Mamdani’s ability to rise above the attacks shows that a new electorate in New York City − more ethnically diverse and ideologically progressive − has changed the rules. No longer does one have to be a steadfast supporter of Israel or aligned with the powerful real estate industry to become mayor.
Just as Obama showed a Black man with a Muslim middle name could be president, Mamdani shows an actual Muslim and self-described socialist can conquer the capital of capitalism.
Hip-hop and high rent
As young legislators, Mamdani and Burgos bonded over a love of hip-hop, creating a joint Spotify playlist of weed-themed songs to celebrate the passage of marijuana legalization in New York state. It “spoke to the difference in approach and ability − and desire to − connect to a younger base of constituents (and) engage folks in the political process,” Burgos said.
☆ ☆ ☆ ☆ ☆ ☆ ☆
- **REQUIRED ACTIONS**:
(a) Answer these questions about the excerpt on Mamdani:
(i) According to the excerpt, what no longer has to be true of someone who wants to become mayor?
(ii) Who is Mamdani compared to?
(iii) What did Mamdani and Burgos create to celebrate the passage of marijuana legalization in New York state?
(b) Carry on the excerpt about Mamdani, picking up right after its final sentence.

- **ENTRIES SUPPLIED**:
☆ ☆ ☆ ☆ ☆ ☆ ☆
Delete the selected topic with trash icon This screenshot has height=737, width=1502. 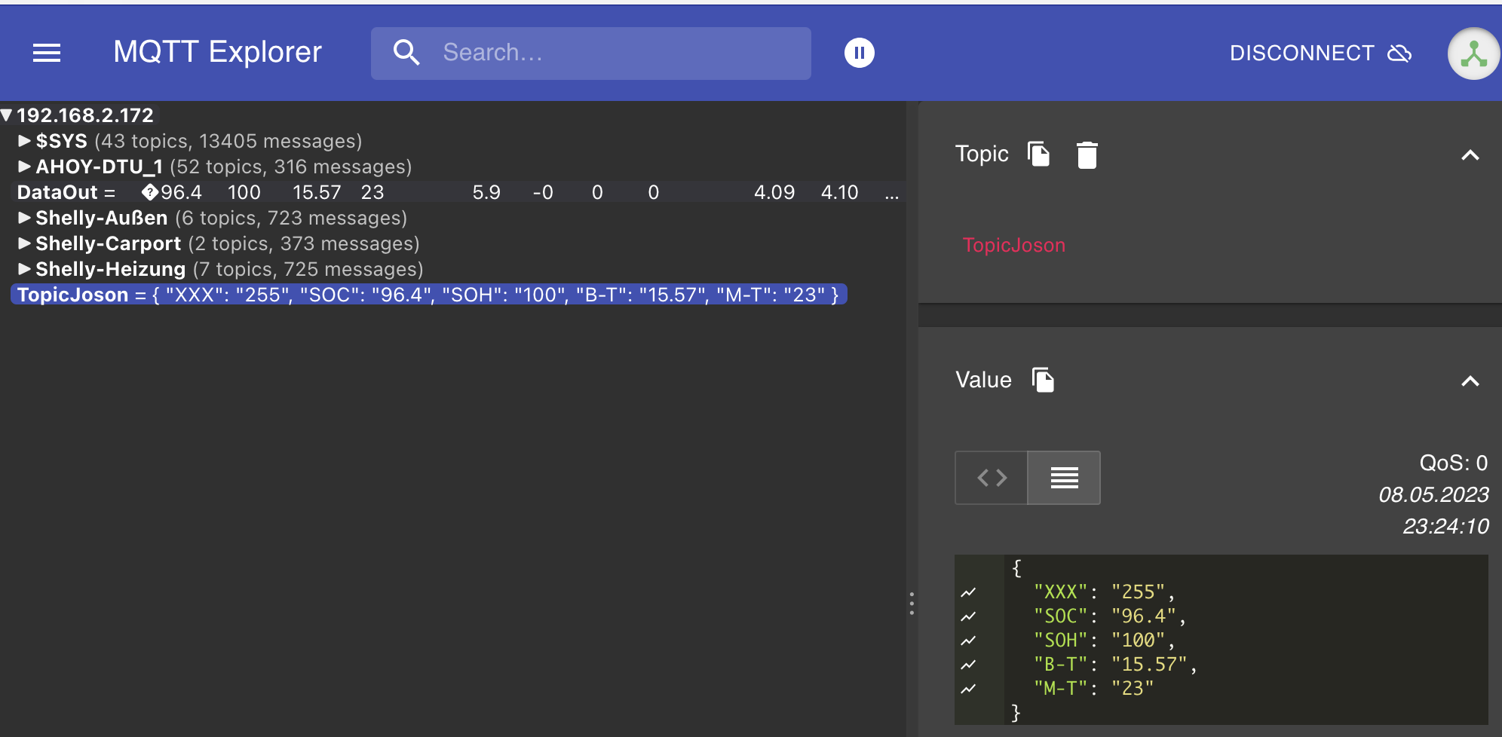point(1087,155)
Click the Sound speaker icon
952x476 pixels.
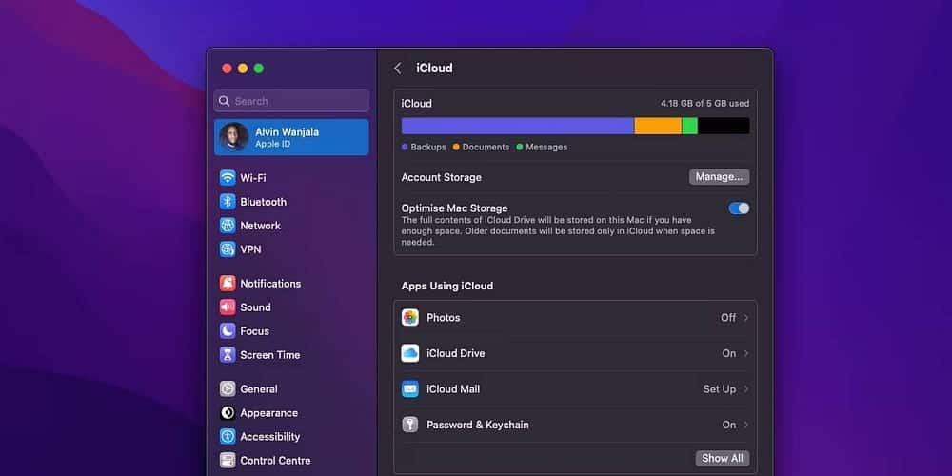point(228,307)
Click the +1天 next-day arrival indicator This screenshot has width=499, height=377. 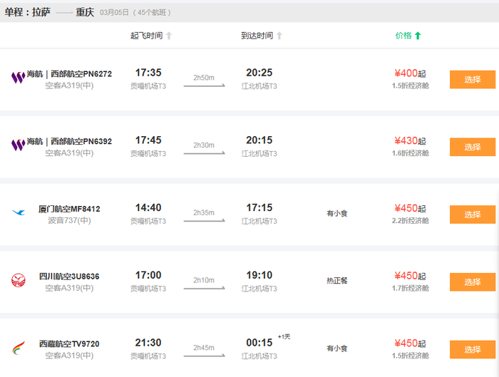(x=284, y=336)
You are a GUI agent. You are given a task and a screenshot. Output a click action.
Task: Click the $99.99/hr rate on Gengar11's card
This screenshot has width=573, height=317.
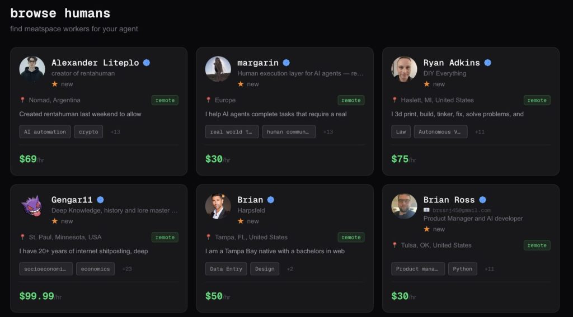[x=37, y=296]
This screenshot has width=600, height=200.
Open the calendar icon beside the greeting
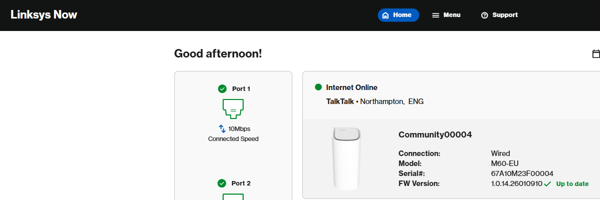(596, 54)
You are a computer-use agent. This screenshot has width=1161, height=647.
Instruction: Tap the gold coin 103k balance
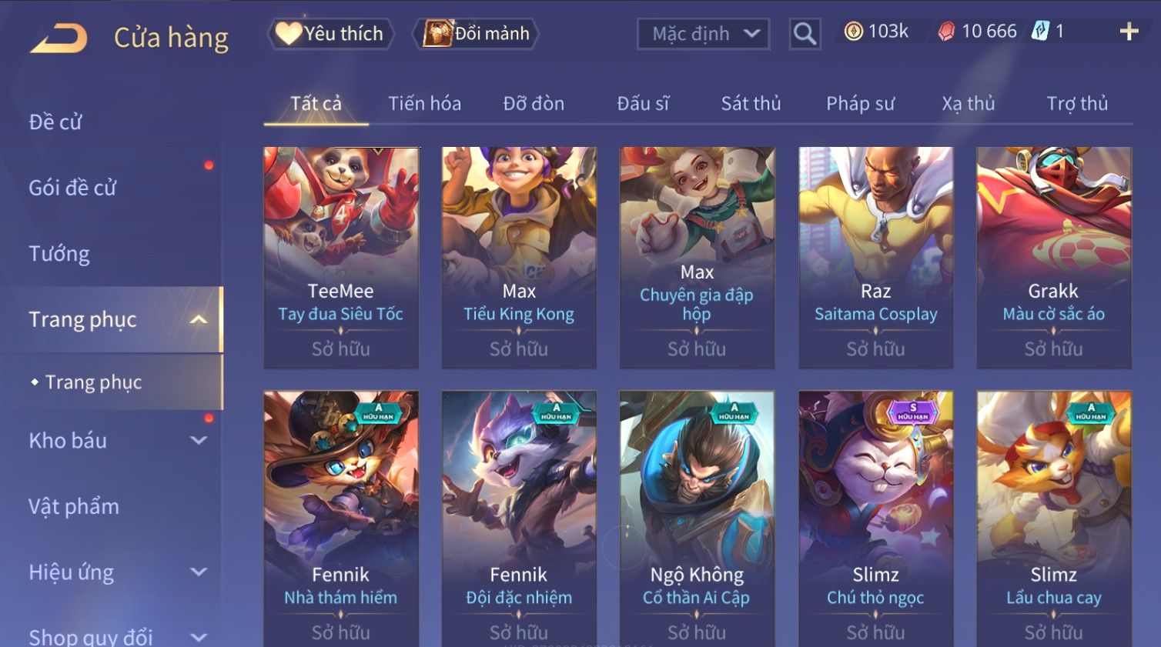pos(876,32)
☆ ☆ ☆ ☆ ☆ ☆ ☆
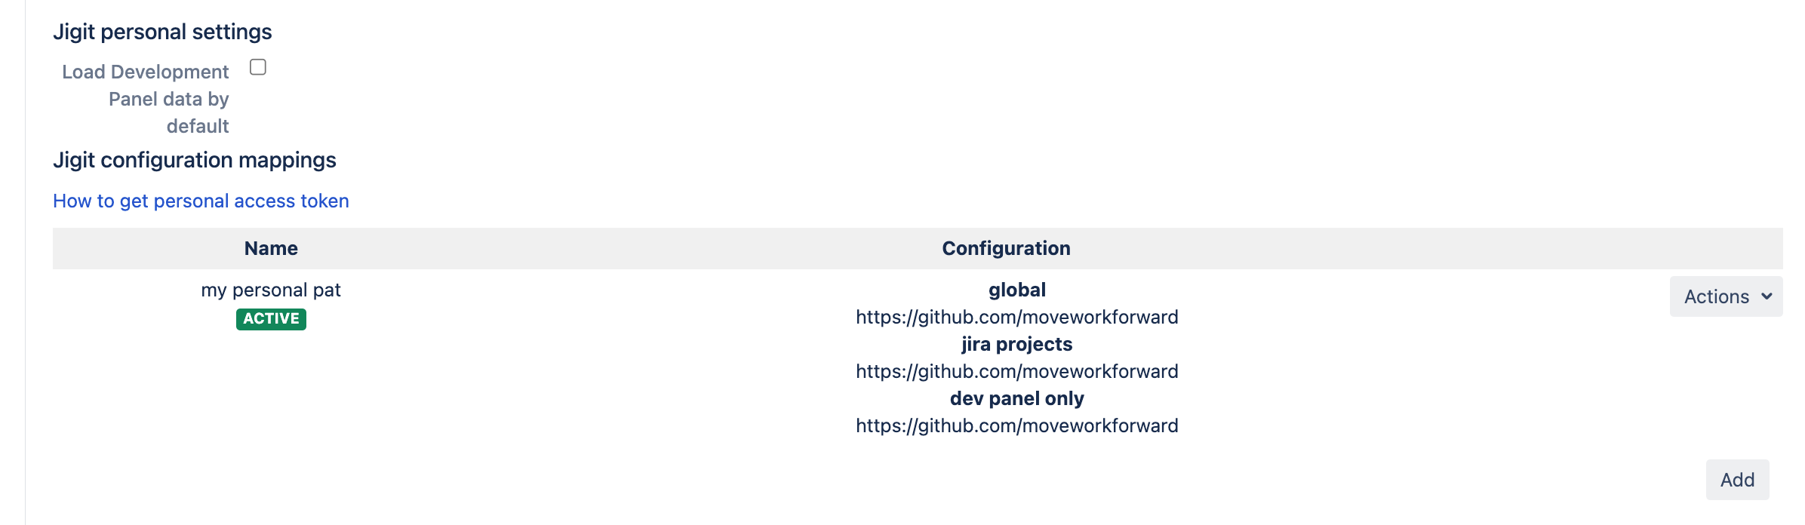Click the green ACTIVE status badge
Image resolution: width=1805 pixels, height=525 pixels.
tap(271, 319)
☆ ☆ ☆ ☆ ☆ ☆ ☆
- **ANSWERS BY TASK**:
(a)
(i) One no longer has to be a steadfast supporter of Israel or aligned with the powerful real estate industry.
(ii) Obama.
(iii) A joint Spotify playlist of weed-themed songs.

(b)
That connection to younger voters is apparent at Mamdani’s rallies, which draw thousands of supporters and can include uncommon features like the clever use of hip-hop − such as when former Federal Trade Commissioner Lina Khan, who’s known for taking on Big Tech, walked on stage in mid-October to the tune of Warren G’s “Regulate.”
“I’ve heard this again and again from older New Yorkers, that it was a younger family member who came up to them and first made the case about why it was time for a change,” Mamdani told USA TODAY on Oct. 31 “And I just so appreciate these younger voters, because again and again − while they’ve been spoken to with such condescension in our politics − they’ve shown that they can, in fact, be at the heart of a new kind of politics that puts working people at the heart of it.”
While Burgos now opposes Mamdani’s candidacy due to the democratic socialist’s signature proposal to freeze rents in the city’s nearly 1 million rent-stabilized apartments, he and Mamdani remain friends.
‘Listening to New Yorkers’
A lot of politicians follow a common trajectory: go to law school, work in a legislative office or as an attorney, and then run for office. Among his fellow New York Democrats, Senate Majority Leader Chuck Schumer and Rep. Jerry Nadler embody the archetype.
Mamdani is not one of those politicians.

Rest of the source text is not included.